Rosemary has developed a profound sympathy for those whose working at the Test Site, many of whom she has come to know personally. “With the economic situation in the country so bad, they’re glad to have a job no matter what it is. We never say to them, ‘You should quit.’ We don’t have the right. This is something you have to come to on your own. But some have left the Test Site, even at the cost of a lot of personal and family sacrifice. Many others just don’t see a way out. The pay is good. Many say, ‘I’ll work here for a while and then get out.’ And there are also those people, victims of a lifetime of propaganda, who say, ‘We have to stay ahead of the Russians. If we don’t have these weapons and if we don’t test them, it will be all over for the US.’ Even with these people, I often sense a deep spiritual conflict.”

I asked Rosemary what she says to those who object to protest involving civil disobedience. “The real evil is testing bombs that are destroying the earth, destroying human health, destroying our prospects for survival. Breaking a trespass law — crossing a white line in the road miles from the Test Site — respects the essence of civil law and is obedience to the higher law. Sometimes the law needs help. Of course you have to have a certain amount of openness and patience with people who don’t see this. Civil disobedience isn’t for everyone. It is a call, a vocation. I would never say to anyone, ‘You should do this.’ But I ask others to respect the force of conscience that compels us who commit civil disobedience.”

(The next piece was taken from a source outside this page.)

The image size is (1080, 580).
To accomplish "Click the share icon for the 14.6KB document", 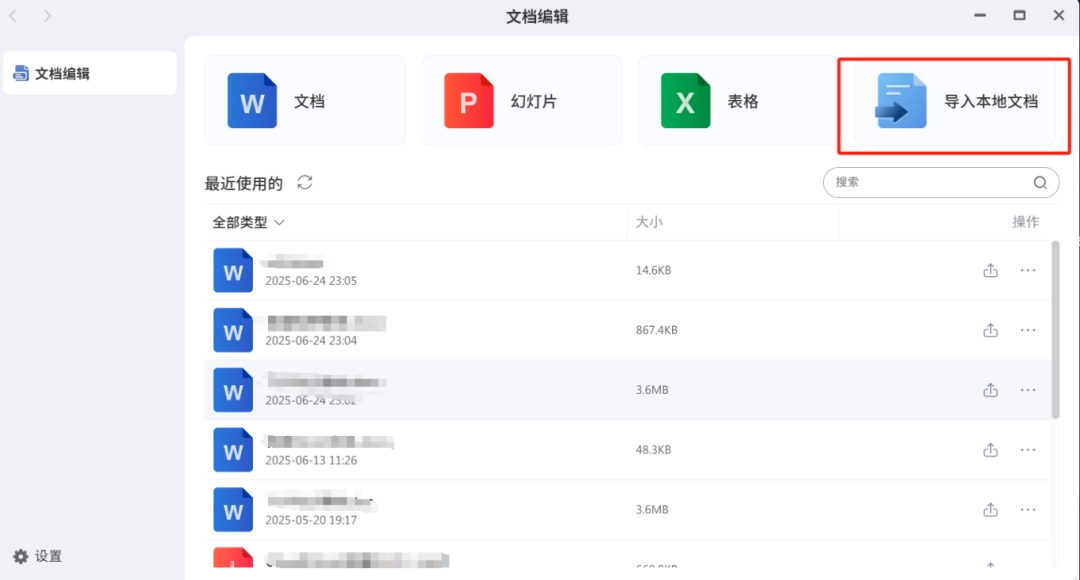I will pyautogui.click(x=990, y=270).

Rosemary believes that those committing civil disobedience do everything they can to open the minds of opponents. “It is our policy never to have the kind of blockade where people go limp and thereby compel the police to have to carry us away. We don’t want to call forth hostility in other people. Sometimes people kneel down in the roads to pray. Sometimes we hold up the cross. But when they ask us to stand up, we do so.”

Increasingly people are traveling long distances to join in acts of witness outside the Test Site. “One of the biggest events this year was on February 5th, two days after the first US nuclear test for this year and the test, we knew, that would mean the USSR would end its nuclear moratorium. About two-thousand people were there, including several famous actors and scientists. We said the Lord’s Prayer together and then crossed the line and were arrested.”

I asked Rosemary what she had learned from all these years talking to people who explode nuclear weapons for a living. “The main thing is not to fear approaching anyone. We need to learn to approach those whom we or others regard as our enemies, whether people in the Soviet Union or the White House or people anywhere in positions of political or religious leadership — people who have authority and power which could be used for the welfare of the human family. We need to think about the manner in which we approach them. If we can possibly imbibe a little of the spirit of St. Francis, it will help. He approached his opponents in humility but also perfectly confident that he should go. He had a very great simplicity, something that we tend to lack today. We are far too complicated. We need to approach those we are trained to hate or resent or fear, and to do it on a very human level, in a loving way, seeing them, as Francis saw the sultan, as a brother or sister given us by God. If we can do that, what can we not accomplish?”